(SHORT TASK)
Which lines in the records contain the word "blue"? Show each of those lines in full.

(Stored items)
☆ ☆ ☆ ☆ ☆
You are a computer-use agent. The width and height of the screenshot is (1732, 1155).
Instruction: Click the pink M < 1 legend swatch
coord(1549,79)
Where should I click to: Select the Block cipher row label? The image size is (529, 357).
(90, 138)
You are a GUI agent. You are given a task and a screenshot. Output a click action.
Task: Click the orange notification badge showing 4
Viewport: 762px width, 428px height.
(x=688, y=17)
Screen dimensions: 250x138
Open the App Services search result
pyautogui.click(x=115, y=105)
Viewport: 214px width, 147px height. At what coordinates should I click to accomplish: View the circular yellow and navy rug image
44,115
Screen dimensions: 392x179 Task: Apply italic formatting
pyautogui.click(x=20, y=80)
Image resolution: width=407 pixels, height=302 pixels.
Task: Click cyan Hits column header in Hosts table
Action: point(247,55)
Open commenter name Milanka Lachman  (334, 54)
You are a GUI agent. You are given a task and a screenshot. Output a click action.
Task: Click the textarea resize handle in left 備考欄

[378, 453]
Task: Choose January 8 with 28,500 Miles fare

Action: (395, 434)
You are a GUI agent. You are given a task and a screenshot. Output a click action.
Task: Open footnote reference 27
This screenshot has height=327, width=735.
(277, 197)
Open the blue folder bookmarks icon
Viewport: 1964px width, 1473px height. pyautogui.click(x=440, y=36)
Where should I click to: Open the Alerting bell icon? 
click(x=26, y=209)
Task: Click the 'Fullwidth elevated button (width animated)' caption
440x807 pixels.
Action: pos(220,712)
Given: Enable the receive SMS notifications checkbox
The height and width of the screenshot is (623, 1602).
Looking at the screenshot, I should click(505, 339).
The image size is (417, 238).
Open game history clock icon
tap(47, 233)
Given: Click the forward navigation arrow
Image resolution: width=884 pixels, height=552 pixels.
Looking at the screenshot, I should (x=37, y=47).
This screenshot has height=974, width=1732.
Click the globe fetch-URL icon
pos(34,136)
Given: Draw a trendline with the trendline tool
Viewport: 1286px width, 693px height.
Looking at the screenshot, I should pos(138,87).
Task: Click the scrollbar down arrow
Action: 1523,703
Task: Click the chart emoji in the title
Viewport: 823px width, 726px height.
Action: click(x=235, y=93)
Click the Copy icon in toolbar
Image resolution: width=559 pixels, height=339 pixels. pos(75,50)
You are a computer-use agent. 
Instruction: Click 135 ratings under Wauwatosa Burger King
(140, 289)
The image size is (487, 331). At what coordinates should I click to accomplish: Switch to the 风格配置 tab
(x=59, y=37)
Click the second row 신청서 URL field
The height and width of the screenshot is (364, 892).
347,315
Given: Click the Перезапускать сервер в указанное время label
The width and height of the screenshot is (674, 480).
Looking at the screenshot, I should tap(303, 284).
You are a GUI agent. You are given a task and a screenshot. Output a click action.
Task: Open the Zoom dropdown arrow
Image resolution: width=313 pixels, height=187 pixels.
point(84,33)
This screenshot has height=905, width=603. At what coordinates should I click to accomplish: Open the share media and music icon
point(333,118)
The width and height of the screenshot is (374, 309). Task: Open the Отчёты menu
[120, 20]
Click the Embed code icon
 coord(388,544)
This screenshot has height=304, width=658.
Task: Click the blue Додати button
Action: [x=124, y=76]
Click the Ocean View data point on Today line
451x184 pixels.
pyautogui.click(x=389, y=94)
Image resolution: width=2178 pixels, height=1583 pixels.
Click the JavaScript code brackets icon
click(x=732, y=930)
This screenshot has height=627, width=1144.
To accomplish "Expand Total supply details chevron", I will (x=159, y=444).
☆ ☆ ☆ ☆ ☆
(EXERCISE OUTPUT)
Open the blue folder bookmarks icon
Task: Click the blue Додати button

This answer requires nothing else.